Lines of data
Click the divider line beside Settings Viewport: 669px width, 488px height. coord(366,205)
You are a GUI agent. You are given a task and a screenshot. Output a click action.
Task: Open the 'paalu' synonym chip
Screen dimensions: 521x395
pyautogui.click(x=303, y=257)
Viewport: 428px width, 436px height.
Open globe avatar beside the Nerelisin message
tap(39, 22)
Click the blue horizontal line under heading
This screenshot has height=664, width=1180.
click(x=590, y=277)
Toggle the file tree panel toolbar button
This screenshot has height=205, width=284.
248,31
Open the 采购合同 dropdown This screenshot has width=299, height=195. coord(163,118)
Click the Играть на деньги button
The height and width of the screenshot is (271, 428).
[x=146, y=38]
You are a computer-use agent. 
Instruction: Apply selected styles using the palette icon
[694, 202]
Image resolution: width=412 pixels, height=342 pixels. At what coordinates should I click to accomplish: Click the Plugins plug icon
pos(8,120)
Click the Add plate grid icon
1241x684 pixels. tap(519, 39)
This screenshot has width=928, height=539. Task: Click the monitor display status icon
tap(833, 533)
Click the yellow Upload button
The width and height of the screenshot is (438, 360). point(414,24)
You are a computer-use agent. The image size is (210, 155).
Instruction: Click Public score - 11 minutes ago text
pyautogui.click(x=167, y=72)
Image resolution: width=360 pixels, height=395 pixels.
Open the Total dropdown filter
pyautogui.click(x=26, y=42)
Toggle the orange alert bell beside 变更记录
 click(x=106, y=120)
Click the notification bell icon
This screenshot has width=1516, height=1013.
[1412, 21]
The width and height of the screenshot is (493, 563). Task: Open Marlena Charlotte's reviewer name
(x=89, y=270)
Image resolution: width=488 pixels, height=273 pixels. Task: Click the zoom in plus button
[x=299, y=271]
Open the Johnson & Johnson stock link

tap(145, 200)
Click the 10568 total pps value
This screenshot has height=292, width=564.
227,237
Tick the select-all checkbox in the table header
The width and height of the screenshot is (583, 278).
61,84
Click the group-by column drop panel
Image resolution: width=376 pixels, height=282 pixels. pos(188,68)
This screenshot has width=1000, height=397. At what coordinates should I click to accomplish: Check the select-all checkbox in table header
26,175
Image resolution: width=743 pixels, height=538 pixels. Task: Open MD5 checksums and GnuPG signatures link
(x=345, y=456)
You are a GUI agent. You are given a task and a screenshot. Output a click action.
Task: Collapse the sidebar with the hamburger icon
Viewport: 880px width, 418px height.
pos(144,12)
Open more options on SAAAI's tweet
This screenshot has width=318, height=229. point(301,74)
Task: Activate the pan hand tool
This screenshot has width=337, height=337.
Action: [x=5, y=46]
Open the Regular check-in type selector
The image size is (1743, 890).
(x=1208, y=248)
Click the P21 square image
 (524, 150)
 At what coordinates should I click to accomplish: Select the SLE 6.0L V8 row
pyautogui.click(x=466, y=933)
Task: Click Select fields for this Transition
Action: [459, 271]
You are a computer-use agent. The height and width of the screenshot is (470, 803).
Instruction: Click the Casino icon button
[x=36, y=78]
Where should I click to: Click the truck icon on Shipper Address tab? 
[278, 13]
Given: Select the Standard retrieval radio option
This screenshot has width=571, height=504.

PROBLEM STATEMENT:
Reproduce all of the lines above word for word.

THE ANSWER:
Click the divider line beside Settings Viewport: 669px width, 488px height. coord(366,205)
You are a GUI agent. You are given a task and a screenshot. Output a click action.
Task: Open the 'paalu' synonym chip
Screen dimensions: 521x395
pyautogui.click(x=303, y=257)
Viewport: 428px width, 436px height.
Open globe avatar beside the Nerelisin message
tap(39, 22)
Click the blue horizontal line under heading
This screenshot has height=664, width=1180.
click(x=590, y=277)
Toggle the file tree panel toolbar button
This screenshot has height=205, width=284.
248,31
Open the 采购合同 dropdown This screenshot has width=299, height=195. coord(163,118)
Click the Играть на деньги button
The height and width of the screenshot is (271, 428).
[x=146, y=38]
You are a computer-use agent. 
Instruction: Apply selected styles using the palette icon
[694, 202]
Image resolution: width=412 pixels, height=342 pixels. At what coordinates should I click to accomplish: Click the Plugins plug icon
pos(8,120)
Click the Add plate grid icon
1241x684 pixels. tap(519, 39)
This screenshot has width=928, height=539. Task: Click the monitor display status icon
tap(833, 533)
Click the yellow Upload button
The width and height of the screenshot is (438, 360). point(414,24)
You are a computer-use agent. The image size is (210, 155).
Instruction: Click Public score - 11 minutes ago text
pyautogui.click(x=167, y=72)
Image resolution: width=360 pixels, height=395 pixels.
Open the Total dropdown filter
pyautogui.click(x=26, y=42)
Toggle the orange alert bell beside 变更记录
 click(x=106, y=120)
Click the notification bell icon
This screenshot has width=1516, height=1013.
[1412, 21]
The width and height of the screenshot is (493, 563). Task: Open Marlena Charlotte's reviewer name
(x=89, y=270)
Image resolution: width=488 pixels, height=273 pixels. Task: Click the zoom in plus button
[x=299, y=271]
Open the Johnson & Johnson stock link

tap(145, 200)
Click the 10568 total pps value
This screenshot has height=292, width=564.
227,237
Tick the select-all checkbox in the table header
The width and height of the screenshot is (583, 278).
61,84
Click the group-by column drop panel
Image resolution: width=376 pixels, height=282 pixels. pos(188,68)
This screenshot has width=1000, height=397. At what coordinates should I click to accomplish: Check the select-all checkbox in table header
26,175
Image resolution: width=743 pixels, height=538 pixels. Task: Open MD5 checksums and GnuPG signatures link
(x=345, y=456)
You are a GUI agent. You are given a task and a screenshot. Output a click action.
Task: Collapse the sidebar with the hamburger icon
Viewport: 880px width, 418px height.
pos(144,12)
Open more options on SAAAI's tweet
This screenshot has width=318, height=229. point(301,74)
Task: Activate the pan hand tool
This screenshot has width=337, height=337.
Action: [x=5, y=46]
Open the Regular check-in type selector
The image size is (1743, 890).
(x=1208, y=248)
Click the P21 square image
 (524, 150)
 At what coordinates should I click to accomplish: Select the SLE 6.0L V8 row
pyautogui.click(x=466, y=933)
Task: Click Select fields for this Transition
Action: [459, 271]
You are a computer-use agent. The height and width of the screenshot is (470, 803).
Instruction: Click the Casino icon button
[x=36, y=78]
Where should I click to: Click the truck icon on Shipper Address tab? 
[278, 13]
Given: Select the Standard retrieval radio option
This screenshot has width=571, height=504.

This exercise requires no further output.